In 2019, he and his top aides were accused of improperly pressuring Jody Wilson-Raybould, the country’s first Indigenous Attorney-General, to cut an out-of-court deal with a Quebec-based engineering firm facing corruption charges, and demoting her when she resisted.
Opponents called him a fake feminist. Maclean’s magazine branded him “The Impostor”.
Trudeau’s Government legalised recreational cannabis, imposed a price on carbon, created a nationwide $10 per day childcare programme, reduced child poverty and made strides in advancing reconciliation with Indigenous people.
He drew praise for guiding Canada through the bruising renegotiation of the North American Free Trade Agreement during the first Trump administration. After Trump lobbed personal insults at Trudeau, even the Liberal leader’s rivals rushed to his side.
When the coronavirus pandemic hit, Trudeau’s Government doled out billions in aid. For months, he gave a daily news conference outside his Ottawa residence where, like many Canadians, he was quarantining and working from home.
But his Government faced another crisis in 2022, when thousands of demonstrators used pick-up trucks and big rigs to blockade Ottawa and several border crossings to protest his Government and vaccine mandates, which were mostly imposed by the provinces.
Trudeau invoked never-before-used emergency powers to clear the so-called “Freedom Convoy”. Most Canadians supported the move and opposed the weeks-long blockades, but the Federal Court of Canada ruled last year that the use of the powers was unreasonable.
A public inquiry disagreed, finding the evocation of the Emergencies Act justified. But it said that Trudeau’s dismissal of the demonstrators as a “fringe minority” energised them, “hardening their resolve and further embittering them toward government authorities”.
A loyal ally’s resignation
Freeland’s resignation accelerated a downfall long in the making.
The Liberals lost several special elections last year in what had long been safe seats. Trudeau walked back parts of his signature domestic policies: the carbon tax and a plan to dramatically increase immigration. None of the attempts to reverse the slide worked. After nearly a decade in office, many Canadians had tired of him.

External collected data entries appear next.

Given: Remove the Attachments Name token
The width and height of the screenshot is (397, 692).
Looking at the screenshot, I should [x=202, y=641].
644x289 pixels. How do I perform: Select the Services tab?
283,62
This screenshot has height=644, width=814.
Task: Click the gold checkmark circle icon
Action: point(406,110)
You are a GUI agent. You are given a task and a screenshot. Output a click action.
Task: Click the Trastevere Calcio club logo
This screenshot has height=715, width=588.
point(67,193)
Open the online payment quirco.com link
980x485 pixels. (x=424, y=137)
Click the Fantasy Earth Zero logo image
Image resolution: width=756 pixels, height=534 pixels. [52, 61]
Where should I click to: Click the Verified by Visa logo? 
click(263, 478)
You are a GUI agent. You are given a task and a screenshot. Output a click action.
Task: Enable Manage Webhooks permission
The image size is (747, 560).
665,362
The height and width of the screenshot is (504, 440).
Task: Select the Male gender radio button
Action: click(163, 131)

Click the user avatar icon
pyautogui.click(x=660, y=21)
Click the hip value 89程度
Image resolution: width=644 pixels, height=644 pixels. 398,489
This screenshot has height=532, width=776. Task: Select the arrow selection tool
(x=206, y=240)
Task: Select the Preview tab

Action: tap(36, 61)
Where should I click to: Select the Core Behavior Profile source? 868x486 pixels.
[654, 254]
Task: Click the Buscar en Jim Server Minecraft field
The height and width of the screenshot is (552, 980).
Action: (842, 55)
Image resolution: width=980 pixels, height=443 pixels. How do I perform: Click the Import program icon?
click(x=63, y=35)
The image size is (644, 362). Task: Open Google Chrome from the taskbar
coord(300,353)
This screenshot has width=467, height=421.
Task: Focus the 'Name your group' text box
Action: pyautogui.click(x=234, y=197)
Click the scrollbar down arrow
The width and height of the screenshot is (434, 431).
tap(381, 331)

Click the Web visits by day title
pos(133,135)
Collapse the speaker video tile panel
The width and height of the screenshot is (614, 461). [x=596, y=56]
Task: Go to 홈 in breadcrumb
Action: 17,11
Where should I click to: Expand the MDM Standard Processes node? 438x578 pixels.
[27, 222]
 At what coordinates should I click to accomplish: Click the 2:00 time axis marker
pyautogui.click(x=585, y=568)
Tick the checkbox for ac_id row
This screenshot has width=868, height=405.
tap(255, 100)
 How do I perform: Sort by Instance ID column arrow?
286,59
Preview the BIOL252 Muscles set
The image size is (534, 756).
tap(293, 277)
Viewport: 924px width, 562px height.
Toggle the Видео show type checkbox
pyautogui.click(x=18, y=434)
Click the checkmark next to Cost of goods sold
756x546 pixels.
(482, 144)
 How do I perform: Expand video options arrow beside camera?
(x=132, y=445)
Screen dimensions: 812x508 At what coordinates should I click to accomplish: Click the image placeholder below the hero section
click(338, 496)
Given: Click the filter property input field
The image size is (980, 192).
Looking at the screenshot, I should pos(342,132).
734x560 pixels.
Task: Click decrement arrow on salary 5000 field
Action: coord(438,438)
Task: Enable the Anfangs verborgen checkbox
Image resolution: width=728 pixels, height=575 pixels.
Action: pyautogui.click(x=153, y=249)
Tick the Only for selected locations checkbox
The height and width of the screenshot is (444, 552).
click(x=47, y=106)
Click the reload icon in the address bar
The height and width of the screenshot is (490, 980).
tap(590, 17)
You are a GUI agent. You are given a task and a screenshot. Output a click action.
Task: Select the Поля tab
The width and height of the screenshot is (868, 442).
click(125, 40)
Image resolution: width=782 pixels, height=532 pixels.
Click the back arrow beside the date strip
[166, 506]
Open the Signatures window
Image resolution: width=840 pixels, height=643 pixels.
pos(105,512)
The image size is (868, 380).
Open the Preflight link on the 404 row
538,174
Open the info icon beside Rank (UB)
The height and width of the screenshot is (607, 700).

Then came Freeland’s resignation letter on December 16, signed “with gratitude” but issued hours before she was set to present a fiscal and economic update to Parliament.
The resignation of one of his most loyal allies blindsided Trudeau. He cancelled year-end interviews. Opposition parties said that they would vote to bring his Government down in a non-confidence vote when Parliament returned from the holidays, triggering new elections.
The number of Liberal lawmakers publicly calling for his resignation grew by the day.